Because phosphorylated p38 has been reported to stabilize IL-8 mRNA, we wanted to determine if that mechanism was operating concurrently with the inhibition of net IL-8 secretion caused by parthenolide. Therefore, we evaluated the effect of the drug on IL-8 mRNA expression as determined by RT-PCR. ELISAs were performed with supernatants from the same cells used for the real time PCR experiments, to confirm that parthenolide in fact inhibited IL-8 production during each experiment. The results verified that parthenolide inhibited IL-8 protein production in both AS and S cells (Data not shown). Parthenolide pretreatment significantly increased the content of IL-8 mRNA in TNFα/IL-1β stimulated AS at 3 and 6 h (p = 0.001 and p = 0.00009, respectively) (Figure 6A) compared to cells treated with vehicle alone (placebo, solid bars). In contrast, parthenolide treatment did not significantly increase mRNA in S cells (Figure 6A, inset). These data suggest that parthenolide treatment results in stabilization of that mRNA which is transcribed. The increased mRNA in the face of decreased protein production suggests an additional inhibitory effect at a translational level. In IB3-1 cells stimulated with TNFα alone, parthenolide pretreatment leads to the inhibition of TNFα-induced IL-8 mRNA accumulation (Figure 6B), whereas in control S9 cells it did not significantly increase IL-8 mRNA accumulation (Figure 6B, inset).

Figure 6
figure 6

AS/S and IB3-1/S9 cells were pretreated with parthenolide or vehicle (placebo) for 1 h and then stimulated with IL-1β and/or TNFα for the indicated time. Subsequently, media and total RNA were prepared and analyzed for protein production and mRNA expression. The mRNA contents were normalized with for GAPDH and the results are given in relative units. (A) Parthenolide pretreatment significantly increased IL-8 mRNA expression in AS cells at 3 and 6 h (p = 0.001 and p = 0.00009, respectively) compared to S cells (inset). (B) Parthenolide pretreatment significantly inhibits IL-8 mRNA accumulation in IB3-1 cells at 3 h (p = 0.0004) compared to S9 cells (inset). (C) HTE cells were treated with 20 μM CFTRinh172 for 3 weeks (media changed every other day). When cells were ready, the inhibitor was added to basal and apical side and the media was replenished every day for 3 days. On the fourth day parthenolide or DMSO were added, one hour later cells were stimulated with or without TNFα for 3 h. Parthenolide significantly decreased IL-8 secretion in HTEinh172 at 3 h (p = 0.004), whereas, parthenolide pretreatment did not affect IL-8 mRNA accumulation (C, inset). (D) AS cells were pretreated with parthenolide or vehicle (placebo) for 1 h and then stimulated with TNFα alone or TNFα/IL-1β for 3 h. Subsequently, media and total RNA were prepared and analyzed for mRNA accumulation. The mRNA content was normalized with GAPDH and the results are given in relative units. Parthenolide pretreatment had no significant changes on AS-stimulated with TNFα; however it significantly increased IL-8 mRNA accumulation in AS-stimulated with TNFα/IL-1β (p = 0.0009). Results are shown as means ± SEM (n = 4-6 for each time point and condition).

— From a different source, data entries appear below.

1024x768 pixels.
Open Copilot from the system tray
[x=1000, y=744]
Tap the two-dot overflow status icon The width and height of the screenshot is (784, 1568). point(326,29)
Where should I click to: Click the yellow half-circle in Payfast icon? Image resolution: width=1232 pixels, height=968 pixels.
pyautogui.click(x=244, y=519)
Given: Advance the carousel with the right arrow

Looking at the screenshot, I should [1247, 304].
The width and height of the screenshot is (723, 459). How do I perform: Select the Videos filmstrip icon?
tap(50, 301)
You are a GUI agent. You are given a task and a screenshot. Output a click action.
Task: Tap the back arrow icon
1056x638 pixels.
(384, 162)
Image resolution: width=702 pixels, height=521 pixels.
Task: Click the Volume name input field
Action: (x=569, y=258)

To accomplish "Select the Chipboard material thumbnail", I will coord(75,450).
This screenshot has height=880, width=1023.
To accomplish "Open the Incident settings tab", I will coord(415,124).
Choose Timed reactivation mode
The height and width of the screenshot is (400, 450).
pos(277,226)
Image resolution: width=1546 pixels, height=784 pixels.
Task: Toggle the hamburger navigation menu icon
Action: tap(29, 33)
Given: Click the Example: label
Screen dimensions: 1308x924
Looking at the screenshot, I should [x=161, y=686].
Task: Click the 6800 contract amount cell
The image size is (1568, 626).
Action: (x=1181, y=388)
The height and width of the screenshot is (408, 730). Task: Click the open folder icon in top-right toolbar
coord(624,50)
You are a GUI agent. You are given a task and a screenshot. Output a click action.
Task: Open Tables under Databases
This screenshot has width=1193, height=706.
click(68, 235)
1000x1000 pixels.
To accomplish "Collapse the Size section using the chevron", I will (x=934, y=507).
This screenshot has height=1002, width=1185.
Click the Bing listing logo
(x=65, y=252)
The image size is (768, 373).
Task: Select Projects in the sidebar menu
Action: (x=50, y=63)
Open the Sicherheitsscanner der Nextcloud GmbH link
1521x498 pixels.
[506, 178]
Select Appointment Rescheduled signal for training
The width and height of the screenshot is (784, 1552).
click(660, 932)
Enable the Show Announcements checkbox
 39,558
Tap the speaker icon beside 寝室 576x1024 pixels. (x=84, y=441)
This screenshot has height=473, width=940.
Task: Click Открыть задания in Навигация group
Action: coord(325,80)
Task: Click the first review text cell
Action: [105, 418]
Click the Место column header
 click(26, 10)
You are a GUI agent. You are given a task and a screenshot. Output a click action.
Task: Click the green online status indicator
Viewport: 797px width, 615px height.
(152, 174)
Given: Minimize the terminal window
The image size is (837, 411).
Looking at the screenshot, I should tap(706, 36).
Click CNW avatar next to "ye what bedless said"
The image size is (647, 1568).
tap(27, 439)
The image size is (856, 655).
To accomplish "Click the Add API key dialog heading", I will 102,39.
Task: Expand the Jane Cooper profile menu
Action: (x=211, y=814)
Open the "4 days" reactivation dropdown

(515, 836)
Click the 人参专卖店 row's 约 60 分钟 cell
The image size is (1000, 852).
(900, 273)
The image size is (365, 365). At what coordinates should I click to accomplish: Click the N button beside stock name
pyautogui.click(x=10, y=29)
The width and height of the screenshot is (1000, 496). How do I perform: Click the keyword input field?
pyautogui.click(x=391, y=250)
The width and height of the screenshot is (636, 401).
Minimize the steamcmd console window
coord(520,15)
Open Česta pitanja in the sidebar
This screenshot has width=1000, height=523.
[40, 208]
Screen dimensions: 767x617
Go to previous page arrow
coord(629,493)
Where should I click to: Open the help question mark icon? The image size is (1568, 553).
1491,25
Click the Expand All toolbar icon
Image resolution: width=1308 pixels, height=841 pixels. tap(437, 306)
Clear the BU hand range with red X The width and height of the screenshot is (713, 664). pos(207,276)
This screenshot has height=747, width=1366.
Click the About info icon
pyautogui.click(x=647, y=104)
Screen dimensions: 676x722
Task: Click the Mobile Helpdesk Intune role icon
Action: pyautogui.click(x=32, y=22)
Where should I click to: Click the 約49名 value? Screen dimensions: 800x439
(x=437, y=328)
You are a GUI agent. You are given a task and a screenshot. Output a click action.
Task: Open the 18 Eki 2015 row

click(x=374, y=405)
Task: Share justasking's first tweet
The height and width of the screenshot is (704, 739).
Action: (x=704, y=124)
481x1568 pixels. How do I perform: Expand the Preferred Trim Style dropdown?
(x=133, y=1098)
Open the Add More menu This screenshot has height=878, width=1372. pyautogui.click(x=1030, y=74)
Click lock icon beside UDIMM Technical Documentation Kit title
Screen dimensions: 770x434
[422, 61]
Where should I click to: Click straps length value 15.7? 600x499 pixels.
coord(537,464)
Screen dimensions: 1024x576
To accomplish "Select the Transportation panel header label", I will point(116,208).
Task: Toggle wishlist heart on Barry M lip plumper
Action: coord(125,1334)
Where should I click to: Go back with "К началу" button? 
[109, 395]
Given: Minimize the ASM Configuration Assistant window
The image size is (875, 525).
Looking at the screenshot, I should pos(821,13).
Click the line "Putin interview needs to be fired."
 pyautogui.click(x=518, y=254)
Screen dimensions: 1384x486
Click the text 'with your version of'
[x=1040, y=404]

Primary HTE cells rendered "CF like" with 20 μM CFTRinh172 (21) were also evaluated. Figure 6C showed that IL-8 mRNA accumulation in response to TNFα alone is not significantly different between parthenolide and DMSO pretreated unstimulated HTE cells (5.6 ± 1.69 vs. 4.54 ± 1.88 respectively), whereas Parthenolide significantly inhibits the TNFα- induced increase in IL-8 secretion (p = 0.04) (Figure 6C, inset). In a separate experiment AS cells were pretreated with parthenolide, then one hour later stimulated with TNFα alone or IL-1β/TNFα together. Parthenolide significantly increased IL-8 mRNA accumulation in AS cells stimulated with IL-1β/TNFα, whereas the parthenolide effects was not observed when cells were stimulated with TNFα alone (Figure 6D). In all cases, parthenolide significantly inhibited IL-8 protein (data not shown).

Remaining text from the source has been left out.